→ **Passage to read**
Years later, Maina, showing signs of advancing age, watches a group of children conduct a ritual honoring Haruo, placing knotted strings representing their fears into a fire under a wooden effigy of a Vulture mech. Even in death, Haruo's story is used as a cautionary tale for future generations.

==Voice cast==

| Characters | Japanese | English^{[better source needed]} |
|---|---|---|
| Haruo Sakaki (ハルオ・サカキ) | Mamoru Miyano | Chris Niosi |
| Metphies (メトフィエス, Metofiesu) | Takahiro Sakurai | Lucien Dodge |
| Yuko Tani (ユウコ・タニ, Yūko Tani) | Kana Hanazawa | Cristina Vee |
| Martin Lazzari (マーティン・ラッザリ, Mātin Razzari) | Tomokazu Sugita | Edward Bosco |
| Adam Bindewald (アダム・ビンデバルト, Adamu Bindebarudo) | Yuki Kaji | Robbie Daymond |
| Maina (マイナ) | Reina Ueda | Kendall Gimbi |
| Miana (ミアナ) | Ari Ozawa | Rachelle Heger |
| Eliott Leland (エリオット・リーランド, Eriotto Rīrando) | Daisuke Ono | Danny Boston |
| Unberto Mori (ウンベルト・モーリ, Unberuto Mōri) | Kenyu Horiuchi | Keith Silverstein |
| Halu-Elu Dolu-do (ハルエル・ドルド, Harueru Dorudo) | Kazuya Nakai | Doug Stone |
| Munaku (ムナク) | Kazuhiro Yamaji |  |
| Endurphe (エンダルフ, Endarufu) | Kazuhiro Yamaji | Joe Ochman |
| Haruka Sakaki (ハルカ・サカキ) | Saori Hayami | Laura Post |
| Akira Sakaki (アキラ・サカキ) | Kenichi Suzumura | Danny Boston |
| Josh Emerson (ジョシュ・エマーソン, Josshu Emāson) | Haruki Ishiya | Bill Rogers |
| Marco Gione (マルコ・ジオーネ, Maruko Jiōne) | Junichi Yanagita |  |
| Takeshi J. Hamamoto (タケシ・J・ハマモト) | Kanehiro Yamamoto | Paul St. Peter |
| Daichi Tani (ダイチ・タニ) | Tomisaburō Horikoshi | Paul St. Peter |
| Mulu Elu Galu Gu (ムルエル・ガルグ, Murueru Garugu) | Junichi Suwabe | Taylor Henry |
| Rilu-Elu Belu-be (リルエル・ベルベ, Rilueru Berube) | Kenta Miyake | Rich Brown |

==Production==

The English dubbed version was produced by Post Haste Digital.

→ **Available data**

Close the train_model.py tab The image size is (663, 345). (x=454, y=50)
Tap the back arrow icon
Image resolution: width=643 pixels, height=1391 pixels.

→ **Short problem 1**
In the film passage, which company produced the English dubbed version?
→ **Short problem 2**
Echo the film passage word for word, starting at "Years later, Maina, showing" and ending at "for future generations.".

→ **Worked solution 1**
Post Haste Digital

→ **Worked solution 2**
Years later, Maina, showing signs of advancing age, watches a group of children conduct a ritual honoring Haruo, placing knotted strings representing their fears into a fire under a wooden effigy of a Vulture mech. Even in death, Haruo's story is used as a cautionary tale for future generations.